### Source records

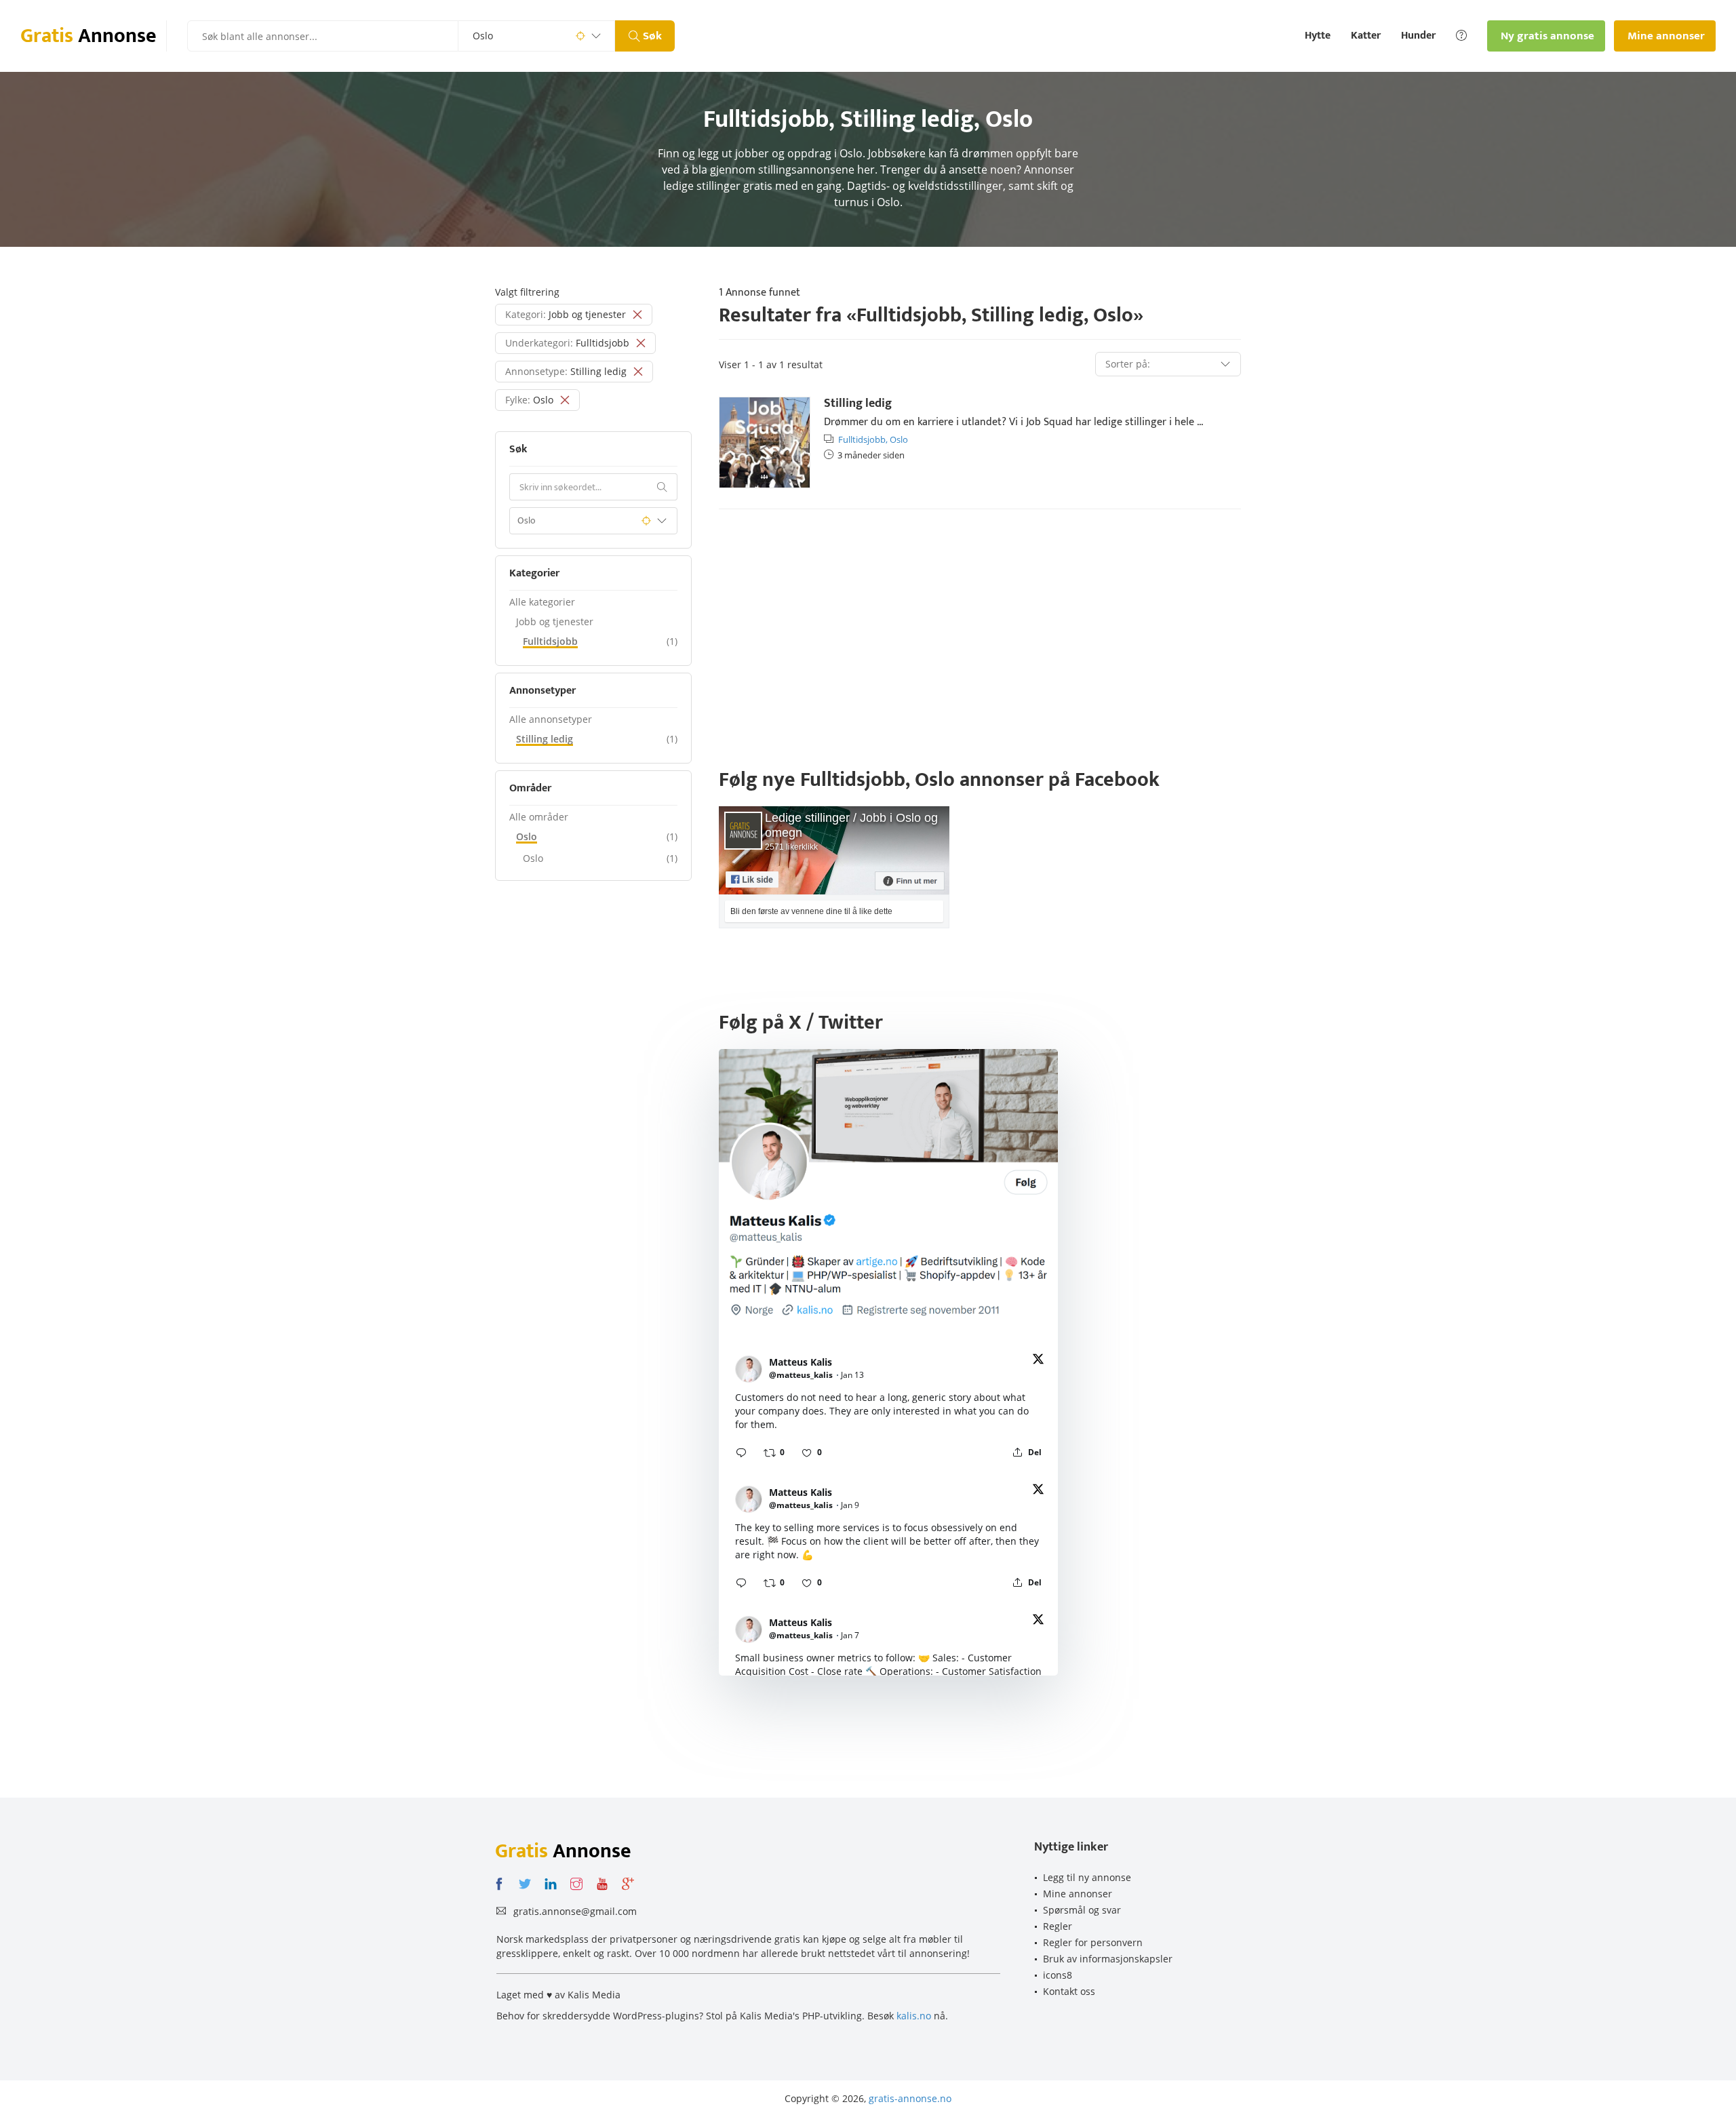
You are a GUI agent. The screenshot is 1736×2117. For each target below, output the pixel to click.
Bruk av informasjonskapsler (1107, 1958)
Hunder (1418, 36)
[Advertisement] (980, 624)
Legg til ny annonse (1087, 1877)
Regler (1057, 1926)
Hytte (1317, 36)
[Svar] (741, 1452)
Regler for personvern (1093, 1942)
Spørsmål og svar (1082, 1909)
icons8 (1057, 1974)
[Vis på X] (1038, 1361)
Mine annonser (1077, 1893)
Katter (1366, 36)
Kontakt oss (1069, 1991)
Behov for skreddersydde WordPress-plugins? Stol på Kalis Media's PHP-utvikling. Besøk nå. (722, 2015)
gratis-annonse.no (910, 2098)
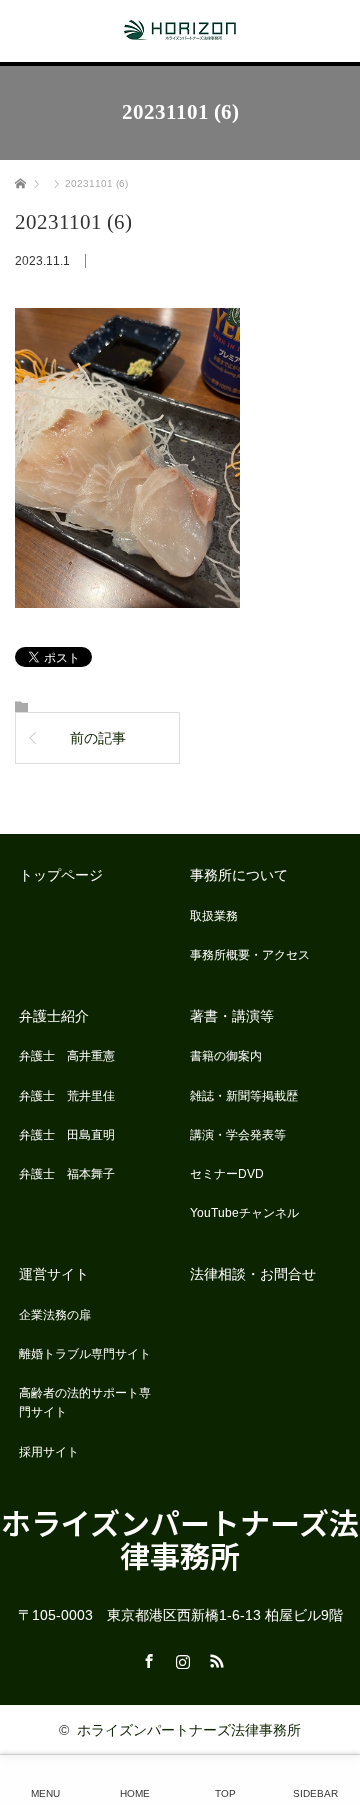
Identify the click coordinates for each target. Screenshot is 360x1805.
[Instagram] (180, 1658)
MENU (45, 1793)
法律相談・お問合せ (253, 1274)
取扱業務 (214, 916)
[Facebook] (146, 1658)
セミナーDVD (227, 1174)
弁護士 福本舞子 (67, 1174)
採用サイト (49, 1452)
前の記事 (98, 738)
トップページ (61, 875)
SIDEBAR (315, 1793)
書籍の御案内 (226, 1056)
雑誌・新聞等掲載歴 (244, 1096)
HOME (135, 1793)
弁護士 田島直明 (67, 1135)
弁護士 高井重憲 (67, 1056)
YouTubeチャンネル (244, 1213)
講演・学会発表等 (238, 1135)
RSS (214, 1658)
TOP (225, 1793)
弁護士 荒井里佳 (67, 1096)
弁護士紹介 (54, 1016)
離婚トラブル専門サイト (85, 1354)
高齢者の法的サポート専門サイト (85, 1402)
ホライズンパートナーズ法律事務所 (180, 1538)
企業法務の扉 (55, 1315)
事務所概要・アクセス (250, 955)
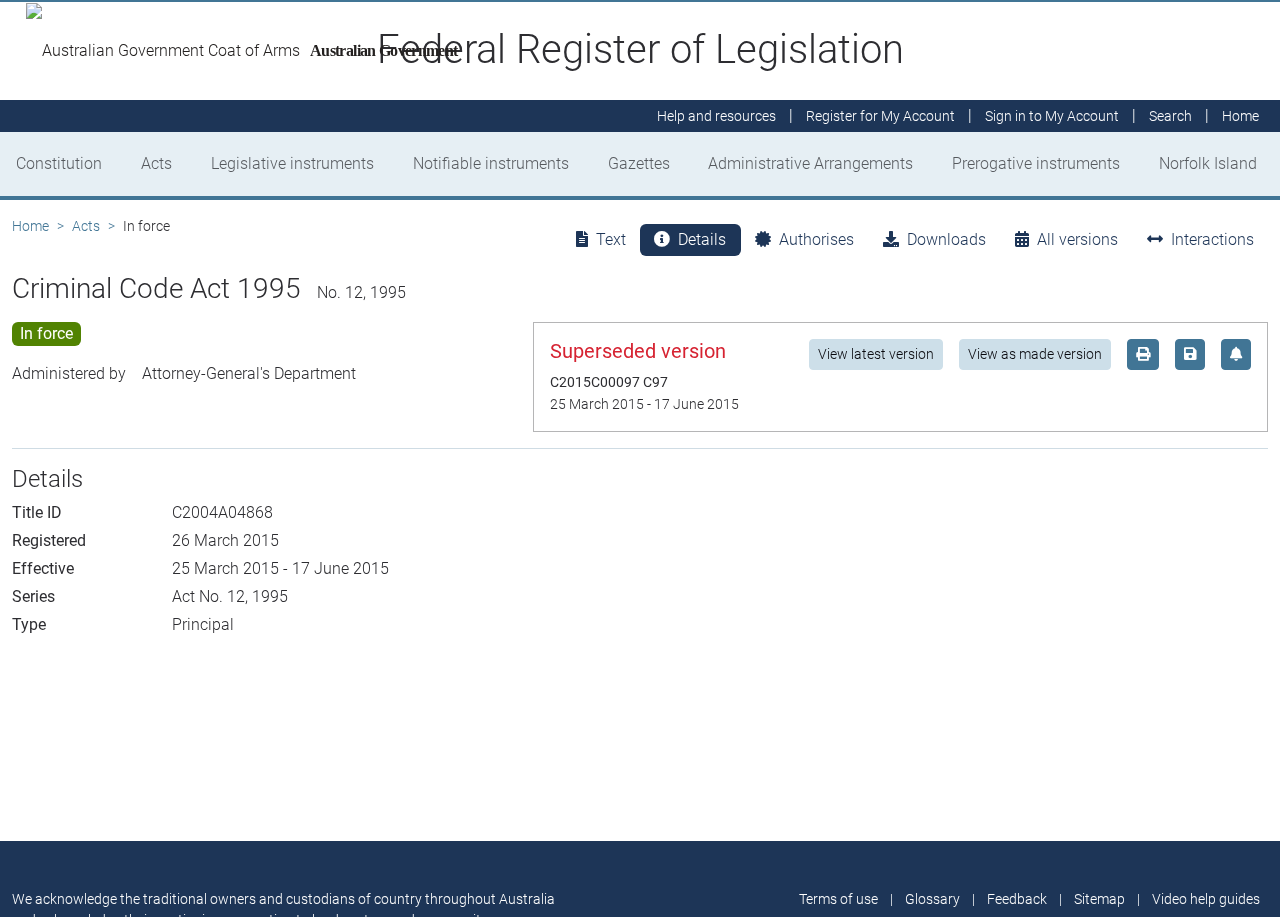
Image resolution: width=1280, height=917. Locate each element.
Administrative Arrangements (810, 163)
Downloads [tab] (946, 239)
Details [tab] (702, 239)
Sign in (1052, 116)
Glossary (932, 899)
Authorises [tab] (816, 239)
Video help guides (1206, 899)
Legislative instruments (292, 163)
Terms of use (838, 899)
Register (880, 116)
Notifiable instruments (491, 163)
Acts (156, 163)
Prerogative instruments (1036, 163)
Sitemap (1099, 899)
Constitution (59, 163)
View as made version (1035, 354)
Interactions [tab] (1212, 239)
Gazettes (639, 163)
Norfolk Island (1208, 163)
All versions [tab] (1077, 239)
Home (30, 226)
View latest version (876, 354)
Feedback (1017, 899)
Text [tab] (611, 239)
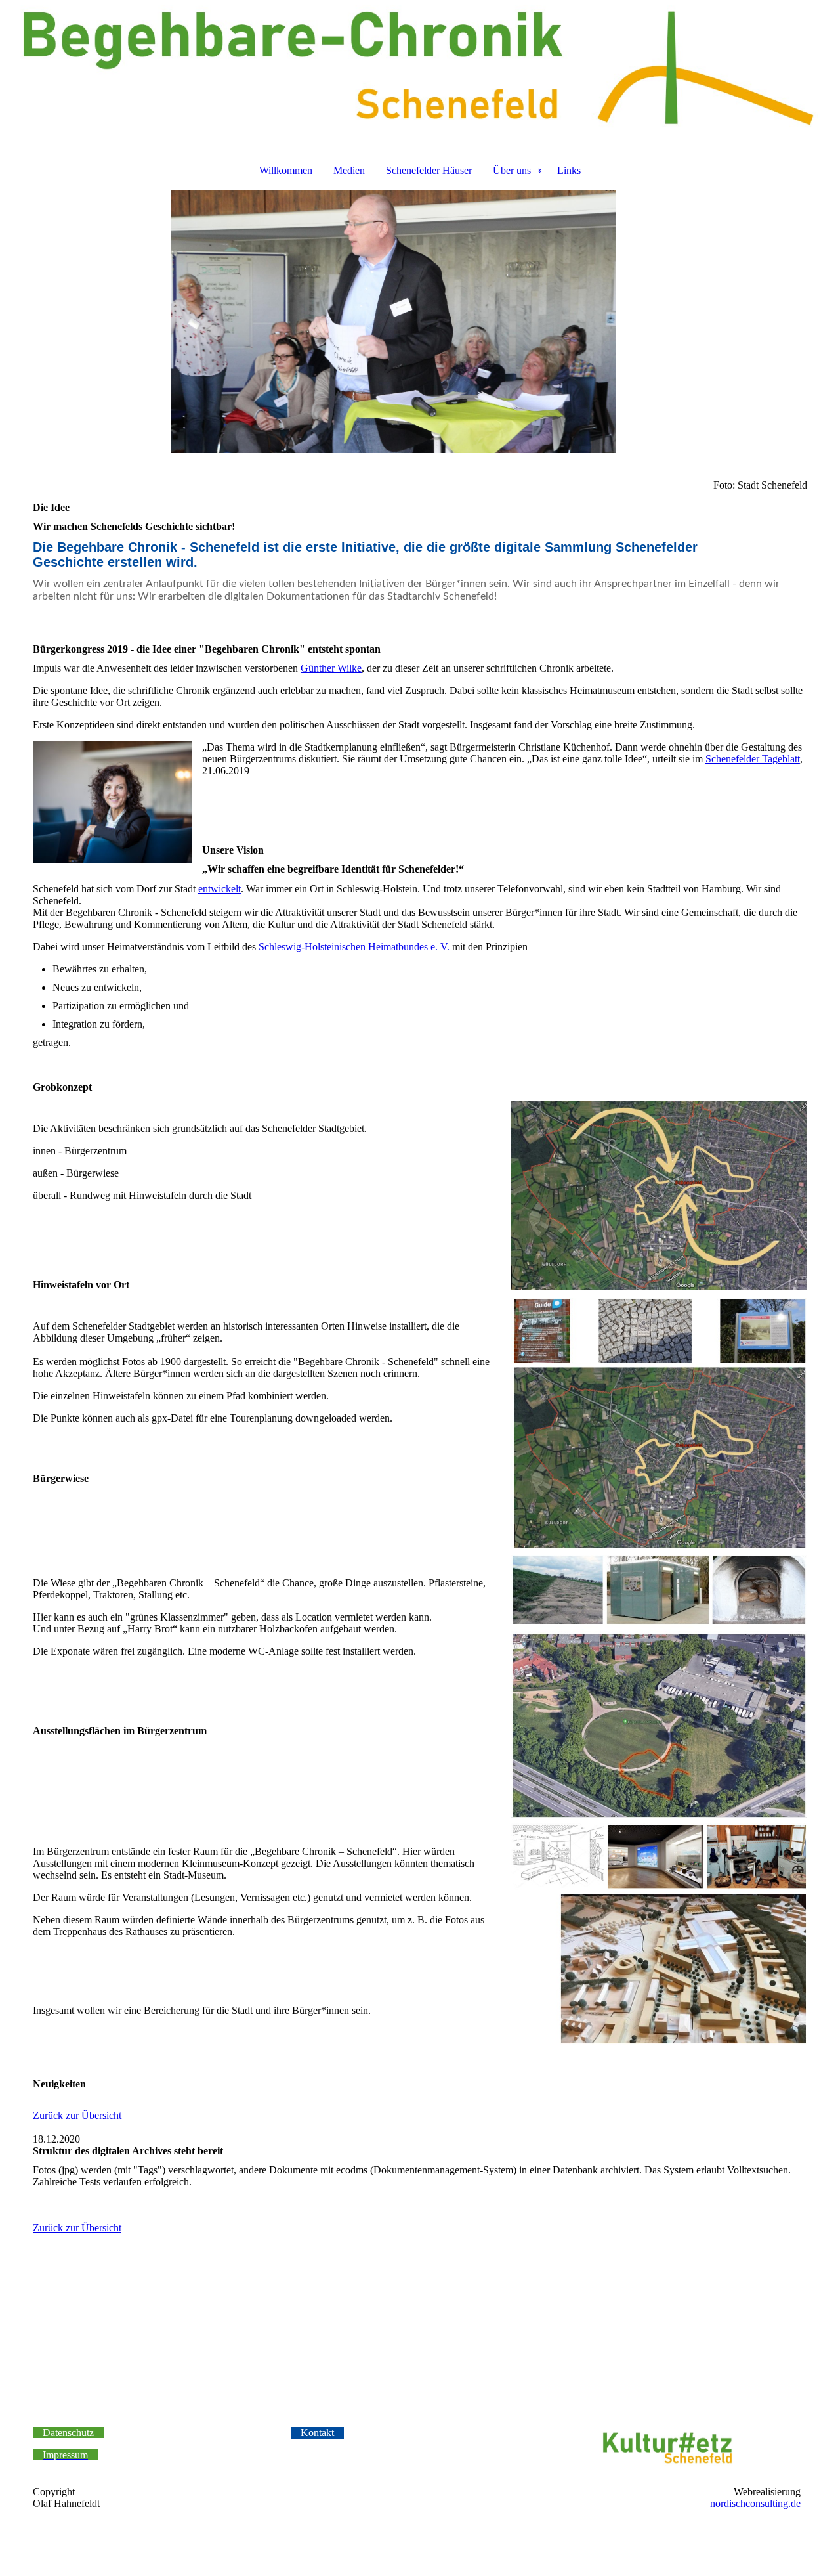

######

Exercise requirements: Without the pictures, repeat all the records word for word.

Solved exercise:
You are a GUI agent. The screenshot is 1736×2117. For each target below, output the pixel to click.
Bruk av informasjonskapsler (1107, 1958)
Hunder (1418, 36)
[Advertisement] (980, 624)
Legg til ny annonse (1087, 1877)
Regler (1057, 1926)
Hytte (1317, 36)
[Svar] (741, 1452)
Regler for personvern (1093, 1942)
Spørsmål og svar (1082, 1909)
icons8 (1057, 1974)
[Vis på X] (1038, 1361)
Mine annonser (1077, 1893)
Katter (1366, 36)
Kontakt oss (1069, 1991)
Behov for skreddersydde WordPress-plugins? Stol på Kalis Media's PHP-utvikling. Besøk nå. (722, 2015)
gratis-annonse.no (910, 2098)
Identify the click coordinates for each target. Screenshot is 360x1805.
[Instagram] (180, 1658)
MENU (45, 1793)
法律相談・お問合せ (253, 1274)
取扱業務 (214, 916)
[Facebook] (146, 1658)
セミナーDVD (227, 1174)
弁護士 福本舞子 (67, 1174)
採用サイト (49, 1452)
前の記事 (98, 738)
トップページ (61, 875)
SIDEBAR (315, 1793)
書籍の御案内 (226, 1056)
雑誌・新聞等掲載歴 (244, 1096)
HOME (135, 1793)
弁護士 田島直明 (67, 1135)
弁護士 高井重憲 (67, 1056)
YouTubeチャンネル (244, 1213)
講演・学会発表等 (238, 1135)
RSS (214, 1658)
TOP (225, 1793)
弁護士 荒井里佳 (67, 1096)
弁護士紹介 (54, 1016)
離婚トラブル専門サイト (85, 1354)
高齢者の法的サポート専門サイト (85, 1402)
ホライズンパートナーズ法律事務所 (180, 1538)
企業法務の扉 (55, 1315)
事務所概要・アクセス (250, 955)
Image resolution: width=1280, height=917. Locate each element.
Administrative Arrangements (810, 163)
Downloads [tab] (946, 239)
Details [tab] (702, 239)
Sign in (1052, 116)
Glossary (932, 899)
Authorises [tab] (816, 239)
Video help guides (1206, 899)
Legislative instruments (292, 163)
Terms of use (838, 899)
Register (880, 116)
Notifiable instruments (491, 163)
Acts (156, 163)
Prerogative instruments (1036, 163)
Sitemap (1099, 899)
Constitution (59, 163)
View as made version (1035, 354)
Interactions [tab] (1212, 239)
Gazettes (639, 163)
Norfolk Island (1208, 163)
All versions [tab] (1077, 239)
Home (30, 226)
View latest version (876, 354)
Feedback (1017, 899)
Text [tab] (611, 239)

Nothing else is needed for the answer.